The paper tackles the symmetric traveling salesman problem (TSP) by studying frequency properties of edges in optimal Hamiltonian cycles, leading to an algorithm that finds the optimal cycle in O(n^2 i_d^4 2^{i_d}) time, with experiments verifying the findings on various TSP instances.
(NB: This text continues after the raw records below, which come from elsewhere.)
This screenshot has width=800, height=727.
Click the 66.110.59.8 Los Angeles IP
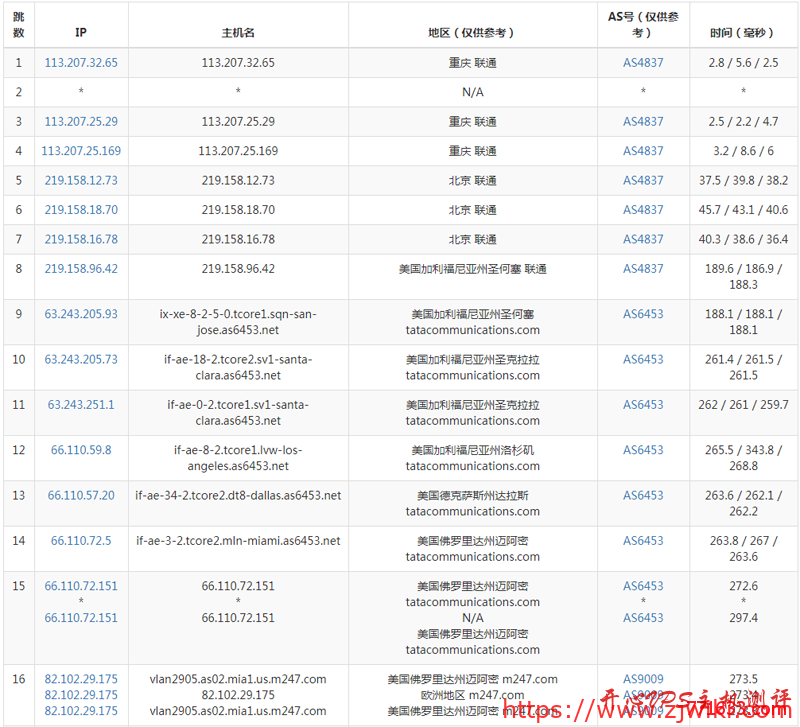pos(80,450)
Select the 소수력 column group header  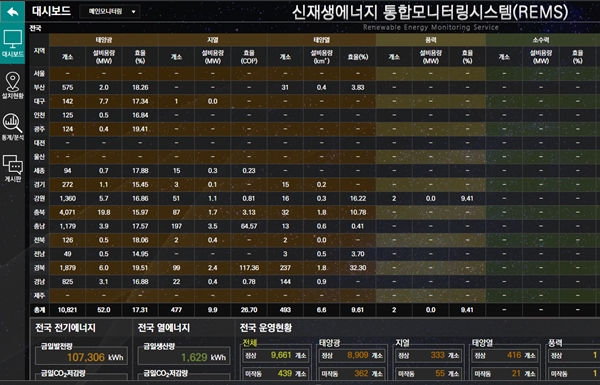[541, 40]
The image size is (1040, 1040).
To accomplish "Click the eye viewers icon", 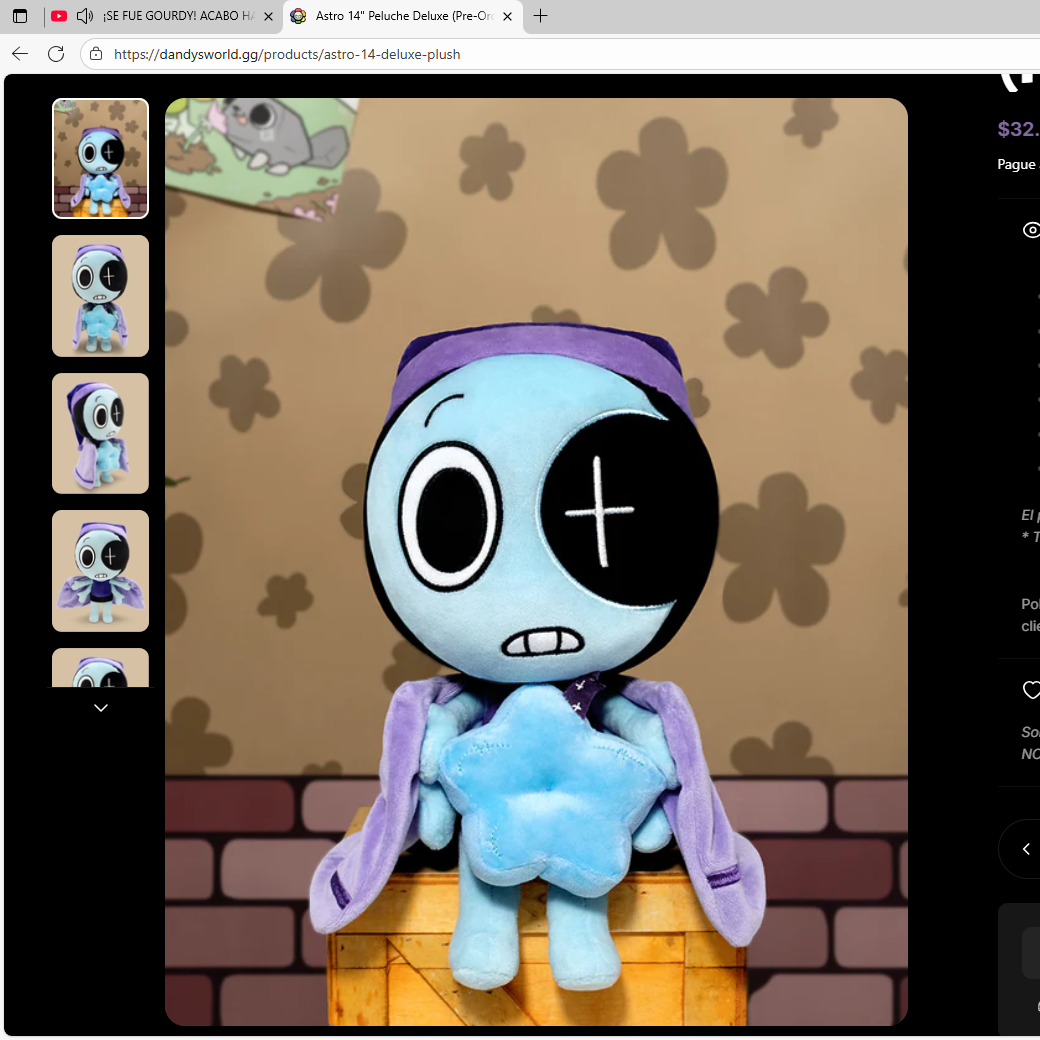I will click(1031, 230).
The frequency $K_i$s ($i\in[4,n]$) are studied for symmetric traveling salesman problem ($TSP$) to characterize the structure properties of the edges in optimal Hamiltonian cycle ($OHC$). For a given $K_i$ in the complete graph $K_n$, the frequency $K_i$ is computed with the set of ${{i}\choose{2}}$ optimal $i$-vertex paths with fixed endpoints (optimal $i$-vertex paths) in the $K_i$. Given an $OHC$ edge related to $K_i$, it has certain frequency bigger than $\frac{1}{2}{{i}\choose{2}}$ in the frequency $K_i$, and that of an ordinary edge not in $OHC$ is smaller than $2(n-3)$. Moreover, given a frequency $K_i$ containing an $OHC$ edge related to $K_n$, the frequency of the $OHC$ edge is bigger than $\frac{1}{2}{{i}\choose{2}}$ in the average case. It also found that the probability that an $OHC$ edge is contained in the optimal $i$-vertex paths increases according to $i\in [4, n]$ or keeps stable if it decreases from $i$ to $i+1\leq n$. As the frequency $K_i$s are used to compute the frequency of an edge, each $OHC$ edge reaches its own peak frequency at $i=P_0$ where $P_0=\frac{n}{2} + 2$ for even $n$ or $\frac{n+1}{2} + 1$ for odd $n$. For each ordinary edge out of $OHC$, the probability that they are contained in the optimal $i$-vertex paths decreases according to $i$, respectively, in the average case. Moreover, the probability of an ordinary edge definitely decreases if $i \geq i_d$ where $i_d = O(n^{\frac{4}{7}})$ is the smallest number meeting the inequality $\frac{(n-2)(n-3) - (i_d-2)(i_d-3)}{(n-2)(n-3) - (i_d-1)(i_d-2)} \geq \sqrt{1 + \frac{2}{i_d(i_d+1)}}$. Based on these findings, an algorithm is presented to find $OHC$ in $O(n^2i_d^42^{i_d})$ time using dynamic programming. The experiments are executed to verify these findings with various $TSP$ instances.